La ciudad de San Ramón de la Nueva Orán, cumplirá 220 años de existencia el 31 de agosto próximo. Ayer en el momento de los Homenajes en el Senado Provincial, el senador Pablo González (Orán-PRS) se refirió a ese acontecimiento.
Manifestó que “cada 31 de agosto cuando los nobles lapachos regalan sus flores, se cumple un nuevo aniversario de la última fundación de los españoles en América, la zona que atrajo a los españoles era el Valle de Zenta, luego de haber visitado el Fuerte de San Andrés y la Reducción de Nuestra Señora de las Angustias”.

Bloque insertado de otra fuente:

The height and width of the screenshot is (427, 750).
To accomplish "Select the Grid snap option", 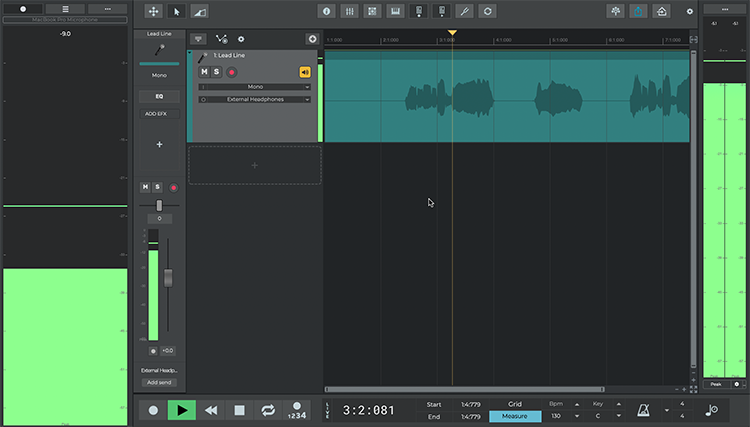I will tap(515, 404).
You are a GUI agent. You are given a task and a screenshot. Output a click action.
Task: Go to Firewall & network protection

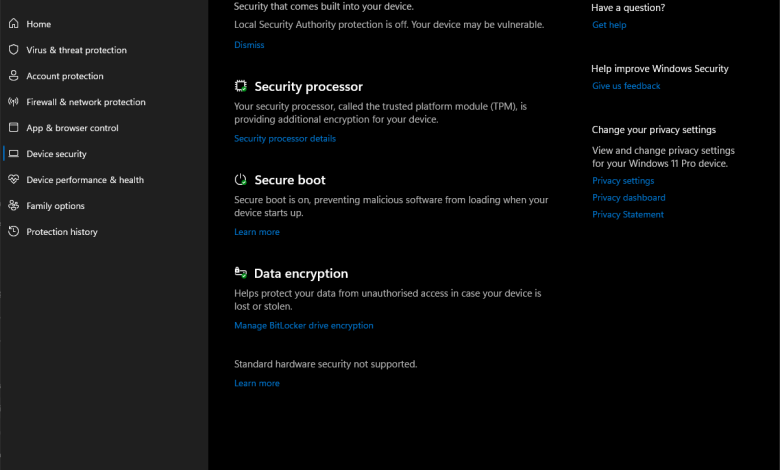tap(85, 102)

“Siendo gobernador de la intendencia de Salta del Tucumán en 1792 Don Ramón García de León y Pizarro, recorrió nuevamente la zona antedicha y estudió la posibilidad de fundar una ciudad tras conversaciones mantenidas con sacerdotes de la Reducción, quienes lo exhortaron a fundar una posesión en las vecindades para el cultivo y cría de ganado elementos que servirían para alimentar por años a los indígenas”, agregó. El legislador luego recordó que “cuenta la historia que en 1792, Ramón García de León y Pizarro, reconoció “la gran utilidad que traería el establecimiento de una estancia en inmediaciones del fuerte y la reducción, según se lee en una real Cédula del Rey Carlos IV, fechada el 4 de diciembre de 1796”.

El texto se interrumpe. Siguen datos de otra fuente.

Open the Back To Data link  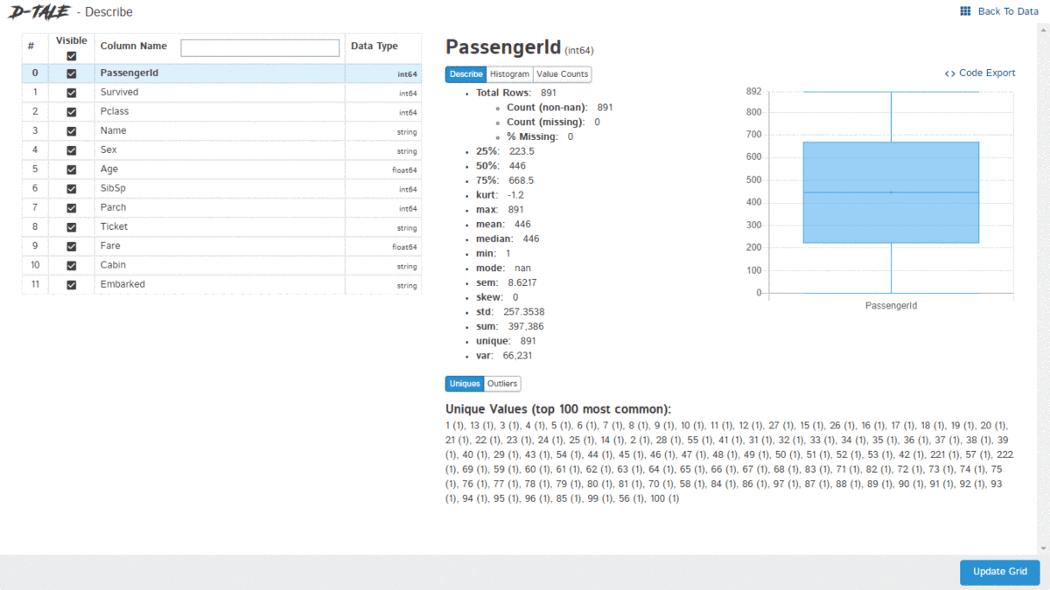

Cita luego que “así el Rey Carlos IV reconocía a Ramón García de León y Pizarro la fundación de la ciudad el 31 de agosto de 1794”. En otro párrafo, señaló que se le otorgó el nombre de Orán, en homenaje a la tierra natal del fundador, ubicada en África y se puso bajo la advocación de San Ramón Nonato por coincidir con la fecha.

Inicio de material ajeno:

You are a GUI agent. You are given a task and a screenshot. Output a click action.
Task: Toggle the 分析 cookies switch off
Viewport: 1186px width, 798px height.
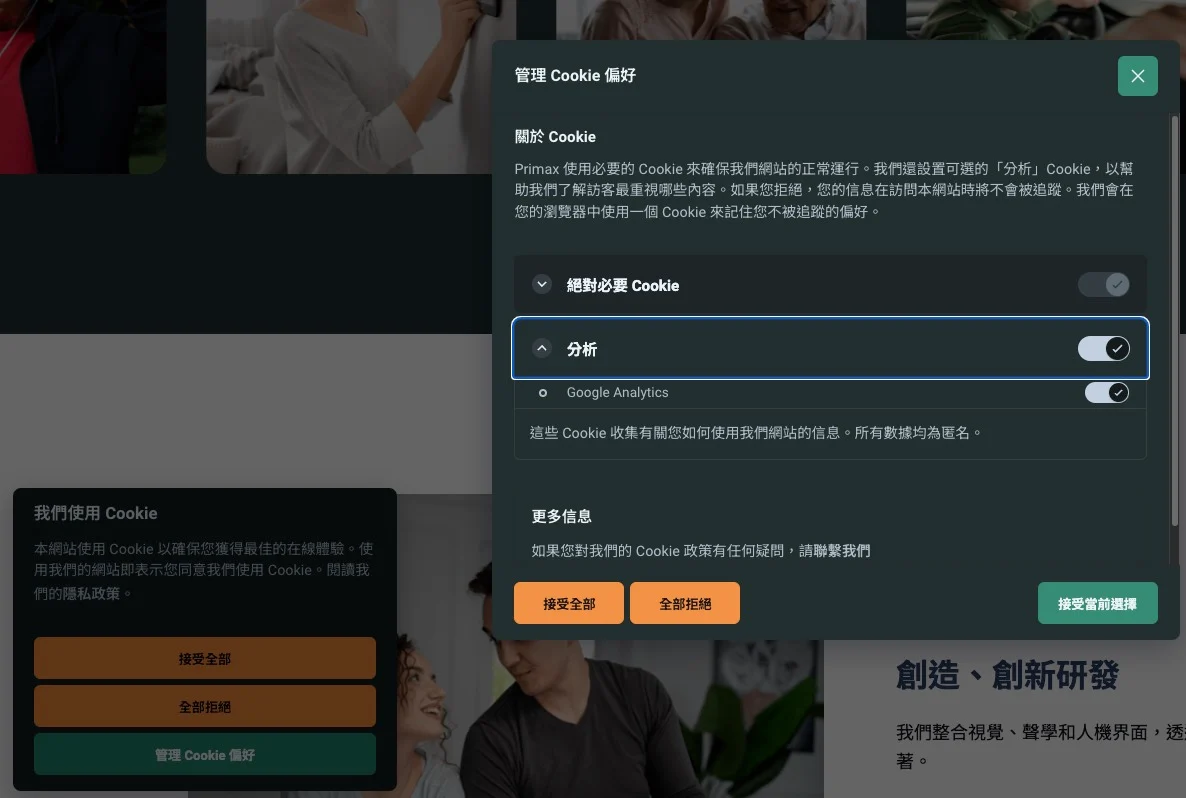pyautogui.click(x=1103, y=349)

González en su relato expresó que “fray Gabriel Tommasini cuenta que el 31 de agosto de 1794, día de San Ramón, concurrió el vecindario a caballo, a la seña de un cañonanzo, y los indios de la reducción con sus adornos y pinturas, lo mismo que las demás parcialidades del interior del Chaco, llena la plaza de cristianos, catecúmenos y gentiles, que tocaban diversidad de instrumentos. A las diez del día se descendió el real estandarte, con salva de artillería y vivas al Rey, llegó la comitiva a la iglesia donde colocó el estandarte en el altar, se cantó la misa y el solemne Te Deum”.